Las Vegas Sun

April 23, 2024

Court briefs for August 2, 2002

Two life terms given in killing

One of six men accused of shooting a rival gang member to death last year was given two consecutive life terms Thursday.

Lailoni Morrison, 22, will have to serve at least 20 years before becoming eligible for parole.

Morrison was sentenced in connection with the March 2001 shooting of Joseph "Doughboy" Williams, 26. Two other men have also been convicted in the slaying, but charges against three other men were dismissed due to lack of evidence.

Anthony "Wacky G" Gantt received a 20-year to life sentence and Ashley "Face" Bennet, 28, received two no-parole life terms.

Gantt, 17, told jurors during Morrison's trial that he, Morrison, Bennett, and three others fired on Williams because he was a member of a rival gang.

Williams was struck 16 times.

Bigamy adds time to killer's sentence

A Las Vegas woman serving a life sentence for beating her 5-year-old stepdaughter to death pleaded guilty Thursday to bigamy and was sentenced to a concurrent prison term of 12 to 30 months.

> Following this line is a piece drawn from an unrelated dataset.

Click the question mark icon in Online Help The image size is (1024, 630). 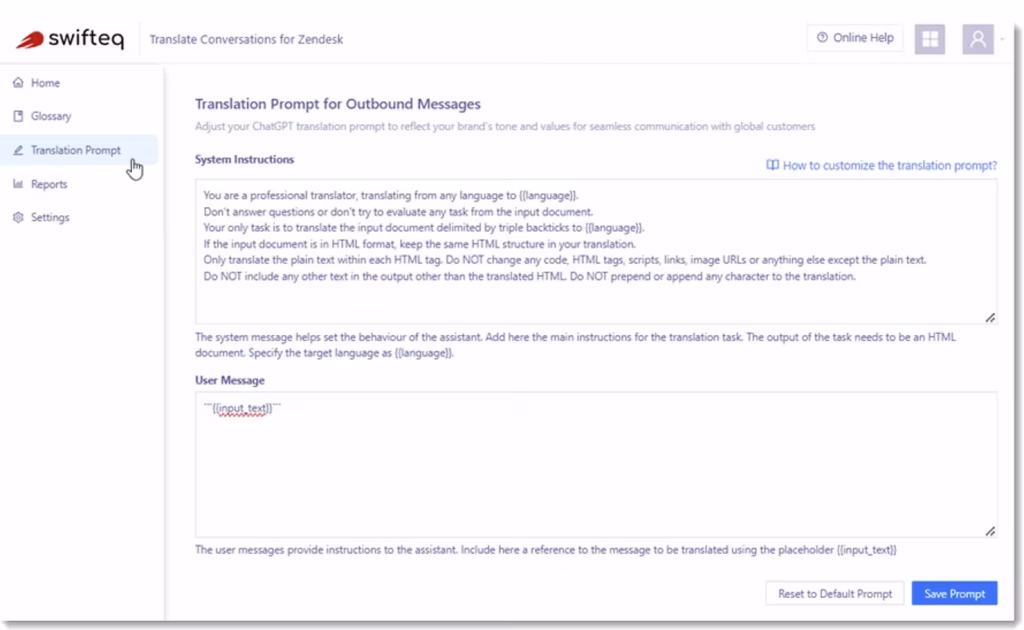pyautogui.click(x=822, y=38)
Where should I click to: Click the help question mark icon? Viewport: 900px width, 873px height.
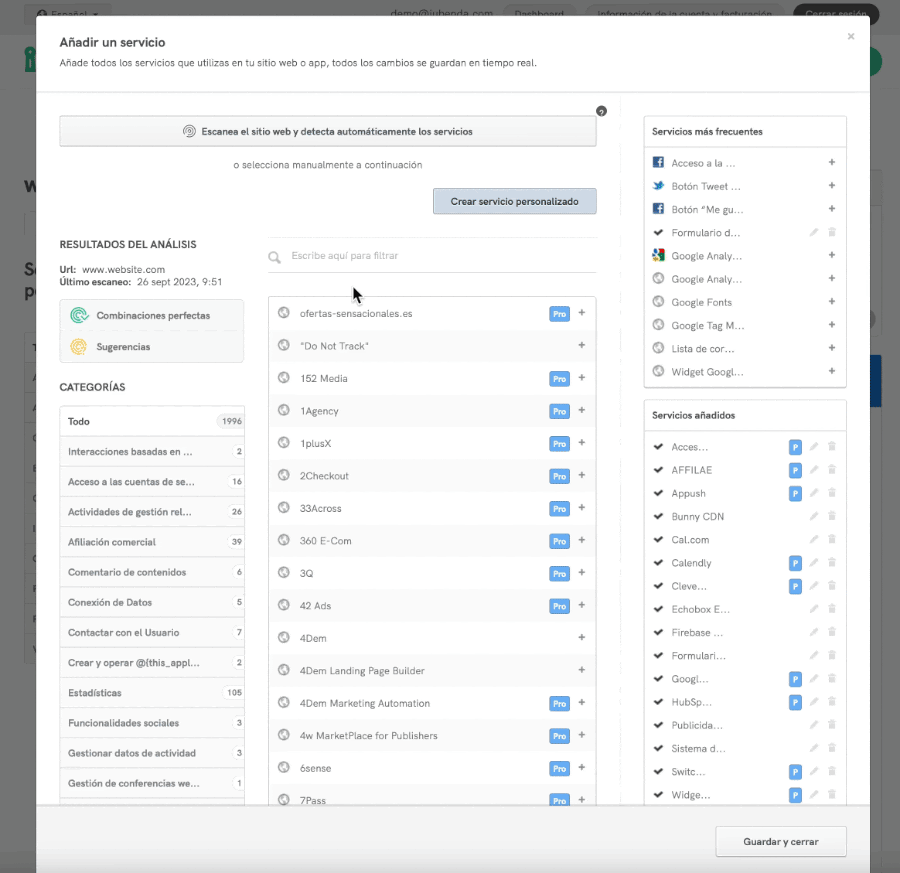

Prosecutors alleged Martha Flores was already married when she moved to the United States from Mexico while pregnant and married Roberto Flores in an effort to get medical insurance.

Zoraida Flores was beaten to death months later and Martha Flores was sentenced to 20 years to life in prison in February.

Martha Flores' own 5-year-old daughter, Sylvia, told police her mother struck Zoraida in the head after the girl urinated on herself and refused to take a shower.

The woman insisted all along that Roberto Flores killed his daughter.

20-year sentence given in slaying

A 61-year-old Las Vegas man accused of shooting a neighbor to death last year in a dispute over his yard sales was sentenced to five to 20 years in prison Thursday.

District Judge Joseph Bonaventure sentenced David Earl Reed under the terms of a plea agreement worked out between Reed's attorneys and prosecutors in May.

Reed pleaded guilty to voluntary manslaughter with use of a deadly weapon rather than face a trial that could have resulted in a first- or second-degree murder conviction.

Reed could have received as much as life in prison without the possibility of parole if convicted of first-degree murder.

Reed told police he shot 59-year-old Gene Cattaneo on Thanksgiving Day in self-defense after Cattaneo photographed the yard sale in front of Reed's house and then attacked him with a golf club.

According to grand jury transcripts, however, at least one neighbor said both of Cattaneo's hands were on his camera when Reed walked across the street clutching a handgun.